C language doesn’t offer support for object oriented programming, but it’s not necessarily an obstacle. Actually, it’s been used behind the scenes for a long time. Let’s see how Python interpretor implements it own class inheritance in C.
The Python Way
Python is an object oriented language, it’s possible to write a base class and classes deriving (subclasses) from it. However, the interpretor (CPython) is written in C and, as mentioned, C doesn’t offer such support. So, let’s see how they implement it.
PyObject is the base class in Python, it’s the mother of everybody else.
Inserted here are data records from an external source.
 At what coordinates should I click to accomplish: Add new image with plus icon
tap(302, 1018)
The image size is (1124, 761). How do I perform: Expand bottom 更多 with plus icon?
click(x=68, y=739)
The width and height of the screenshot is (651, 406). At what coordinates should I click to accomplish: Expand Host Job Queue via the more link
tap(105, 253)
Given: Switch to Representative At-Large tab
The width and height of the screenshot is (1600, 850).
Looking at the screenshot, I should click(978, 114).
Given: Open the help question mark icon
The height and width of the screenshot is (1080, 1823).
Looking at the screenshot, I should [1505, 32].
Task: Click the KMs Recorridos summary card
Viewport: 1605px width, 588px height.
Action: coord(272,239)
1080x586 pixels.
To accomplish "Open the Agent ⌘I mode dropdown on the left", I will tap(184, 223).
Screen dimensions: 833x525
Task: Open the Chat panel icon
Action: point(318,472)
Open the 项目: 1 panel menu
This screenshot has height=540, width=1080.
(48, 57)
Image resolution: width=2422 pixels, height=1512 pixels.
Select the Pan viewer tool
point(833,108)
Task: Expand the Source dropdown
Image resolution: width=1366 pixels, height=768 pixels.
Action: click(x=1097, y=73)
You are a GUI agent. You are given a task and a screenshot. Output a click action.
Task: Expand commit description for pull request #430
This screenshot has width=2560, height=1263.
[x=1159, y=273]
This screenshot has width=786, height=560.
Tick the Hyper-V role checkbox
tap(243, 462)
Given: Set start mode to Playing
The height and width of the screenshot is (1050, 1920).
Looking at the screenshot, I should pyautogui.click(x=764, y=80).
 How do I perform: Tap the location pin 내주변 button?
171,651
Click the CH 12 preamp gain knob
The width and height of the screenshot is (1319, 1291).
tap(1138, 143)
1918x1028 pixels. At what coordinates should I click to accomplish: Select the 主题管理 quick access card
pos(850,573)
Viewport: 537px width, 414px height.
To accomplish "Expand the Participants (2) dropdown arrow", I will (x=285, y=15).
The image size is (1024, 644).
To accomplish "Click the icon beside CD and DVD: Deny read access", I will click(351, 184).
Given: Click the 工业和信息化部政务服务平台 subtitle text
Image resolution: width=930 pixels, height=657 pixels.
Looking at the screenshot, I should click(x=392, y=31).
But, in C, it’s a simple struct
with some fields #defined _HEAD_
, which are inhered (actually it’s defined) by any of its subclass.
// http://svn.python.org/view/python/trunk/Include/object.h
...
#define _PyObject_HEAD_EXTRA
#define _PyObject_EXTRA_INIT
...
#define PyObject_HEAD \
_PyObject_HEAD_EXTRA \
Py_ssize_t ob_refcnt; \
struct _typeobject *ob_type;
#define PyObject_VAR_HEAD \
PyObject_HEAD \
Py_ssize_t ob_size; /* Number of items in variable part */
typedef struct _object {
PyObject_HEAD
} PyObject;
See below the children of PyObject
: PyStringObject
, PyFloatObject
, and PyListObject
. But how do I know that they’re children of PyObject? It’ll be clearer later, but take a look at the structures definitions, they all have PyObject_HEAD
or PyObject_VAR_HEAD
(which also starts with PyObject_HEAD
) field.
// http://svn.python.org/view/python/trunk/Include/stringobject.h
typedef struct {
PyObject_VAR_HEAD
long ob_shash;
int ob_sstate;
char ob_sval[1];
} PyStringObject;
// http://svn.python.org/view/python/trunk/Include/floatobject.h
typedef struct {
PyObject_HEAD
double ob_fval;
} PyFloatObject;
// http://svn.python.org/view/python/trunk/Include/listobject.h
typedef struct {
PyObject_VAR_HEAD
PyObject **ob_item;
Py_ssize_t allocated;
} PyListObject;
A simple class diagram could be made from those structures:
Casting
Here the magic begins. In the code below focus on return ((PyListObject*)op)->ob_item[i]
.
Do you know type casting? In a nutshell, it’s the way to force the conversion between two different data types. In C, casts are usually dangerous and must be used wisely.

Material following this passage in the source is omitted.